Desde los años 80, la crisis de la arquitectura cubana contemporánea se entronizó en la vida del país, a todo lo largo y ancho de la Isla, donde apenas sobresalía alguna obra con marcado interés formal y espacial, sin llegar al nivel expresivo y estético que aquellas iniciales edificaciones y conjuntos representaron. Sin embargo, puede decirse que en La Habana, de modo específico, se lograron realizar obras significativas en el campo de la restauración y conservación pues ya esta ciudad comenzaba a instituirse en el epicentro del desarrollo turístico nacional, especialmente su Centro Histórico (en detrimento de otros barrios importantes como Centro Habana, El Vedado, Miramar, que no poseían, de acuerdo con una forzada, sesgada y tendenciosa manera de pensar, suficientes “atractivos” comparables a los de las edificaciones coloniales: ni qué decir de Marianao, El Cerro, Boyeros, Cotorro, 10 de Octubre, La Lisa, perennemente olvidados).

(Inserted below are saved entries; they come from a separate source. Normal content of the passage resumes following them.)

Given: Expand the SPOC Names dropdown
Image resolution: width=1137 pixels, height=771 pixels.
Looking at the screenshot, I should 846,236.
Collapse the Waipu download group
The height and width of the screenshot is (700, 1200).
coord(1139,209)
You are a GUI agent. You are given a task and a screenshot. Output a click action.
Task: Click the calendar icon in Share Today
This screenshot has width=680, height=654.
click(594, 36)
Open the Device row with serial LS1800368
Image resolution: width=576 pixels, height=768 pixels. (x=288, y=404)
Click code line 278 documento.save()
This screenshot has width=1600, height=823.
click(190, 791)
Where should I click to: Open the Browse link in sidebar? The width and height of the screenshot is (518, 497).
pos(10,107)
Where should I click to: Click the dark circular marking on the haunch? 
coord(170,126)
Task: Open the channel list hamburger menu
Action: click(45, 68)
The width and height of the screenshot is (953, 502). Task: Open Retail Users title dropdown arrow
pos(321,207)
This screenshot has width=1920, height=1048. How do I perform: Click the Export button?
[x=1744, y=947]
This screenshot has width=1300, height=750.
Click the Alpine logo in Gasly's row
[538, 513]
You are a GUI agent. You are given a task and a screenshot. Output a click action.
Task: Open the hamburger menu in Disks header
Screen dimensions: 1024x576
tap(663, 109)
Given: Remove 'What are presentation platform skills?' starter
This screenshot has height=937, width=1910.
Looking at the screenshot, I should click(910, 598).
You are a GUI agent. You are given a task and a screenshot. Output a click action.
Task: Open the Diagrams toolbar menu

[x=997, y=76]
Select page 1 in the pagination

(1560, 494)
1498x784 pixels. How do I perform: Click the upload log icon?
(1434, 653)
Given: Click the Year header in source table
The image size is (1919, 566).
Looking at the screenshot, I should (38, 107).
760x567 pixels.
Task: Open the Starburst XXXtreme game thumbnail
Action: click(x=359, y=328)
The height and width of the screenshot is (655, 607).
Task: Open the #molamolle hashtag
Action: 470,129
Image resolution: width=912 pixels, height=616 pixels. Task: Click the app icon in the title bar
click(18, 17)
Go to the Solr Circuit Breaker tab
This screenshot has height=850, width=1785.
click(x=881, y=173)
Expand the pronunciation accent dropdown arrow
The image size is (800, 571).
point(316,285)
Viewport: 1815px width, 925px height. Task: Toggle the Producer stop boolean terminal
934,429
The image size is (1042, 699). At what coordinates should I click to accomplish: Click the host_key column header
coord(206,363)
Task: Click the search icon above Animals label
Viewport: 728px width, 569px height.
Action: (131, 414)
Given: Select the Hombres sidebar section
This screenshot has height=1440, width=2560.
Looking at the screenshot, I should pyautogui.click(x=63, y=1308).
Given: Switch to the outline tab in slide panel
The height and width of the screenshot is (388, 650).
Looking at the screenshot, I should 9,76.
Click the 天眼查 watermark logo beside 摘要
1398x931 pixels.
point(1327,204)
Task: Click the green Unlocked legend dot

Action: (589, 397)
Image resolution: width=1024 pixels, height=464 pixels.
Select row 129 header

La nostalgia hizo entonces su triunfal entrada en la memoria selectiva que padecemos, y de manera galopante e intempestiva para convocar y arropar corazones y mentes nacionales y extranjeras con el fin de ubicarse en tanto pivote sobre el que giran la mayor parte de las acciones en estos campos (casi a la manera de un Buena Vista Social Club arquitectural) y atraer mercados sensibleros plenos de añoranza por un pasado mejor. Esta “operación” cultural hizo arrastrar tradiciones, costumbres y hábitos que, en muchos casos, aparecen antes nuestros ojos como patéticas postales turísticas: mujeres mulatas y blancas vestidas a la manera de esclavas domésticas de antaño, visibles en plazas coloniales y listas para cobrar 1 dólar por un beso rojo estampado en las mejillas de turistas extranjeros; jóvenes bailando el tradicional zapateo disfrazados de “campesinos” con camisa blanca, pañuelo rojo sobre espalda y cuello y sombrero alón; bailes públicos rituales de origen africano pertenecientes a religiones específicas de reservado comportamiento social; constante promoción del danzón como “baile nacional” cuando este ya ha desaparecido de la cultura popular cubana; el uso frenético y cómodo de la palabra cubanía para autentificar cualquier comportamiento o acción en su raíz y vertiente más superficial (uso de la guayabera como prenda de vestir, fumar tabacos, tomar ron, jugar dominó, hacer chistes de doble sentido, alusiones sexuales constantes en el habla: curiosamente todos de supremacía machista… ¿o es que las mujeres no tienen esa posibilidad o capacidad de expresar sus cualidades y valores “cubanos”? ¿O si es verdad, entonces cómo los expresan, qué es lo femenino en la socorrida cubanía?).